In several of my posts, you may have noticed I’ve referred to my favorite pie crust recipe.
I have come to depend on this wonderful little dough recipe, as it has yet to disappoint me. Seriously. So, I figured I should devote an entire post to this dough because, well, it’s just that good.
Now, you know I’m definitely not a baker. But, I do bake my own pie crusts. Why? Because this is pretty much a “never fail” and is totally worth the little bit of extra work.
I like to use an all-butter crust for my pies. Not only does this make your pie crust simple and easy to make, but I think it just tastes so darn good. Plus, I’m really not a big fan of shortening.
This recipe makes a flaky, tender crust that compliments anything you throw in it. I use this recipe for both sweet and savory pies. Check out my posts on blueberry crumble pie, sweet cherry pie and chicken pot pie for some awesome fillings, if you’d like.
I usually use my food processor for combining the butter and the dough, but it’s not essential. Feel free to use some elbow grease and combine by hand.
My Favorite Pie Crust Recipe
recipe yields enough for a bottom and top pie crust
2 1/2 cups all-purpose flour
2 sticks unsalted butter
1 tsp. kosher salt
1 tsp. granulated sugar
8-10 tbsp. ice water, plus more if needed
Cut the butter into 1/2-inch cubes and place on a baking sheet in the freezer for at least 20 minutes, preferably 1 hour.
Combine flour, kosher salt and sugar in a food processor (or a large bowl if mixing by hand). Pulse food processor a few times to mix. Slowly add the frozen butter, pulsing just as much as necessary to break the butter pieces into pea-size lumps. Add water, 1 tablespoon at a time, pulsing in between, until dough sticks to itself when pinched.
Remove flour mixture from the food processor and place onto a clean, dry, flat surface. Gently shape into 2 disks. If the dough is too crumbly and refuses to cooperate, add more water, tablespoon by tablespoon, as needed. I always need more water, just FYI. The goal is to use as little water as possible to make it stay together. You will be able to see little specs of butter within the dough. These bits of butter, as they melt in the oven, will help make the crust flaky and delicious.
Sprinkle each disk lightly with flour and wrap individually in plastic wrap. Place in fridge for at least 20 minutes, preferably 1 hour.
Remove one disk from the refrigerator and let sit at room temperature for about 5 minutes to make it easier to roll out. Using a well-floured rolling pin on a lightly-floured surface, roll out dough to form an approximate 12-inch circle. Be sure to continue to flip the dough over and lightly flour each side so as not to have the rolled-out dough stick to the surface.
Place the rolled-out dough onto a 9-inch pie plate. Gently press the pie dough down so that it meets the bottom and sides of the pie dish. Using the back of a knife, trim the dough around the top edge of the pie dish, leaving about a 1/4-inch to 1/2-inch overlap.

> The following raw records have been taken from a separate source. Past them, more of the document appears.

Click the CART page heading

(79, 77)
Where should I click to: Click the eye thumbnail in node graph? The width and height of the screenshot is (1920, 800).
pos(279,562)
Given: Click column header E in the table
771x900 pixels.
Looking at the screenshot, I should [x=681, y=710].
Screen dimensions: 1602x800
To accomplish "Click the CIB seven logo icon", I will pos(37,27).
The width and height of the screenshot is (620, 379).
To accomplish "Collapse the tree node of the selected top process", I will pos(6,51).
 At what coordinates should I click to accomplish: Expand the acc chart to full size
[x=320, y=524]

If just filling your pie without pre-baking the bottom crust, do this now. (If pre-baking, instructions follow).
To make the top to the pie, remove the second disk from the refrigerator. Roll out the second disk of dough, just as before. Gently place the top crust over the pie dish. Pinch top and bottom of dough crusts firmly together. Trim excess dough again with the back of a knife, leaving a 1/2-inch overlap. Fold the edge of the top piece of dough over and under the edge of the bottom piece of dough, pressing together. To seal the crust, you can either crimp the edges using your thumb and forefinger or press with a fork. Make 2-3 1-inch slits on the top of the pie with a sharp knife to allow for steam to escape during baking.
*Depending on your recipe, you may need to pre-bake your crust prior to filling it. If pre-baking, follow these instructions:
Preheat the oven to 350 degrees.
Butter and flour a 9-inch pie plate and then set aside.
On a lightly floured surface, roll out the dough. Place the dough in the pie plate and trim off excess and then crimp the edges. Use a fork to poke holes around the sides and bottom of the crust and chill until firm, about 20 min.
Cover the dough with a sheet of parchment paper and fill it with dried or baking beans. Bake until the crimped edges are firm, about 10-15 min. Remove the parchment paper and beans and bake until the bottom is firm, about another 10-15 min.
Fill the crust with the pie filling, spreading evenly. Place on a parchment paper-lined baking sheet and bake depending on your oven and the filling’s recipe. Remove from the oven and cool on a wire rack.